What I am most concerned about is the state of music education in this country. What I alluded to in my wishlist is that I understand that all of the blame cannot just fall on the school. Certainly, that argument could be made for all of education because true education occurs both inside and outside the classroom. One thing in particular that disturbs me about music education in this country is the economics of it all.
Certainly, I don’t have any concrete scholarly(and certainly this posting is not peer reviewed) but it seems(feels) like the purchase of an instrument is beyond the financial resources of the masses more today than 100 yrs. ago. Now let me clarify, I have a very broad definition of instrument because the culture has changed to include instruments not even dreamed of a century ago.

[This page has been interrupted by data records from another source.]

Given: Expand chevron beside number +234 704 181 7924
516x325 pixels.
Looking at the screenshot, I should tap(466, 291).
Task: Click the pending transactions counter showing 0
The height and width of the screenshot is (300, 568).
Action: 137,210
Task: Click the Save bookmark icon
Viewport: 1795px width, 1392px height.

But again it just seems(feels) that it was a lot easier, although still a big sacrifice, to be in possession of an instrument then as opposed to now.

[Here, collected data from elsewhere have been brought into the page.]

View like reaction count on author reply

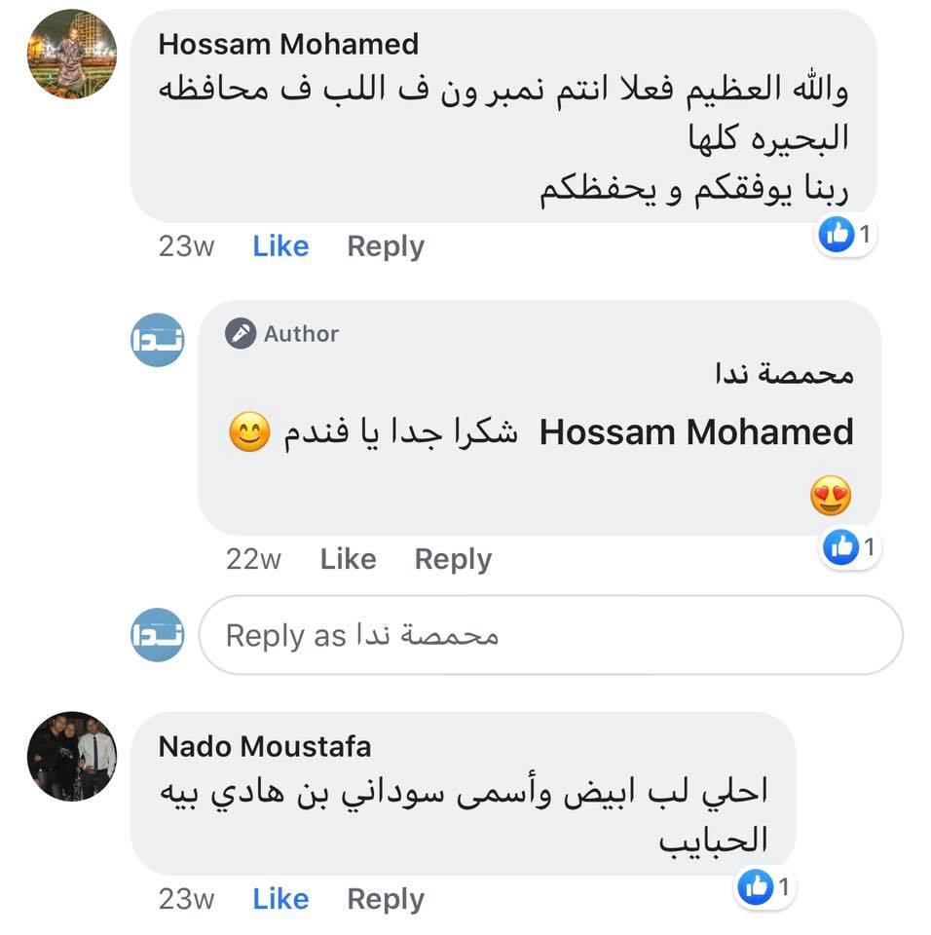[x=849, y=546]
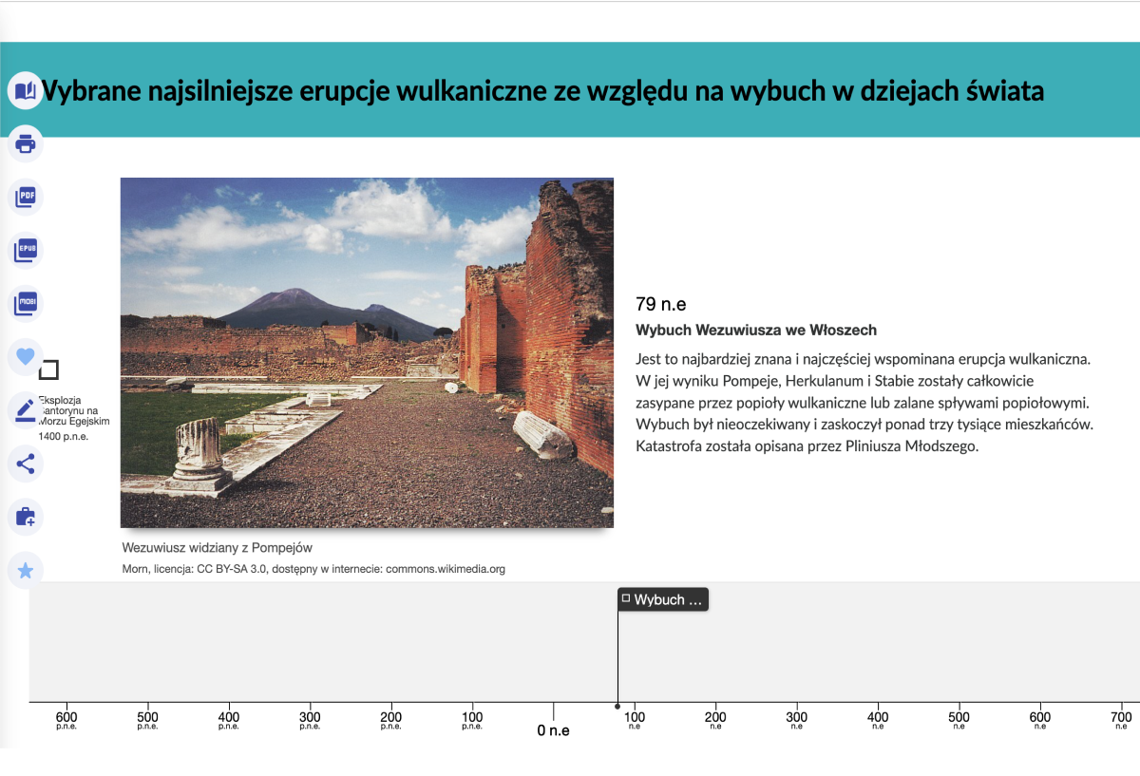
Task: Download the PDF version
Action: coord(26,198)
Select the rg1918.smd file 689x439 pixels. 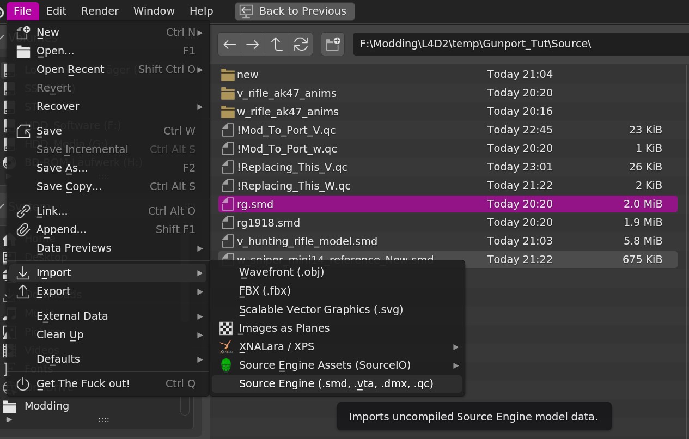tap(269, 223)
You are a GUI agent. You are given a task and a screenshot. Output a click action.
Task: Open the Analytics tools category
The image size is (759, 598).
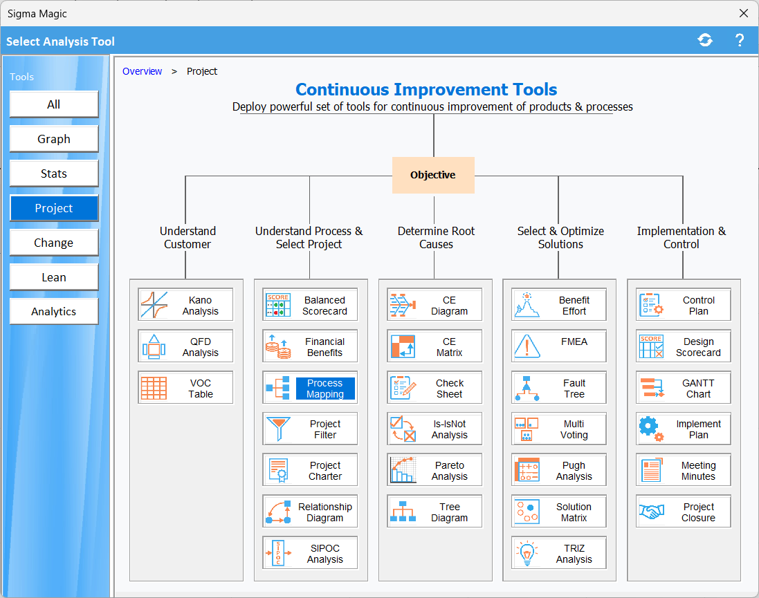coord(54,312)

Let’s face it instrument manufacturing and retail is big business and just like most corporations its reach and cost is global. The one musician who doesn’t have to deal with the purchase challenges is the musician who carries their instrument with them at all times: The vocalist. But vocalist and instrumentalists all share the economic challenge of being able to afford quality instruction outside of the classroom.
You cannot buy talent. You just can’t. You can buy development and there are a lot of talented individuals who never move beyond the potential stage because they are never developed. Conversely there are a lot of folks who are not innately talented but are developed beyond belief because they’ve had the opportunity to study since whenever. Just like the old saying “Game recognizes game”. You can immediately recognize talented or gifted individuals but far too often the gift never grows beyond that point. I don’t care what the budding musicians gift is: singing, rapping, scratching, piano, guitar, saxophone, they can all benefit immensely from that one on one attention that a teacher/mentor can give. That is not going to happen in the classroom.
So often the argument begins “I just spent x number of dollars on that horn, equipment, choir robe etc., now you want me to spend $80 a month on lessons!”(and of course $80 a month is on the cheap, the very cheap). It’s often hard to convince folks that the initial investment in the instrument is just the beginning. With all partnerships you have to be able to assess the seriousness of your partner, in this case your child. You’ll know how serious they are. If this is something that they want to do, they will sing, play, practice whatever until have to constantly remind them that everyone in the house has to sleep at some point.
In Pt. 2 I will discuss some low-cost alternatives to traditional lessons as well as some thoughts about what we can and should do in communities around the country to promote learning through and about music. One of the soapboxes that I often stand on is the fact that the music industry is one of the few industries where the most successful know the least about the product.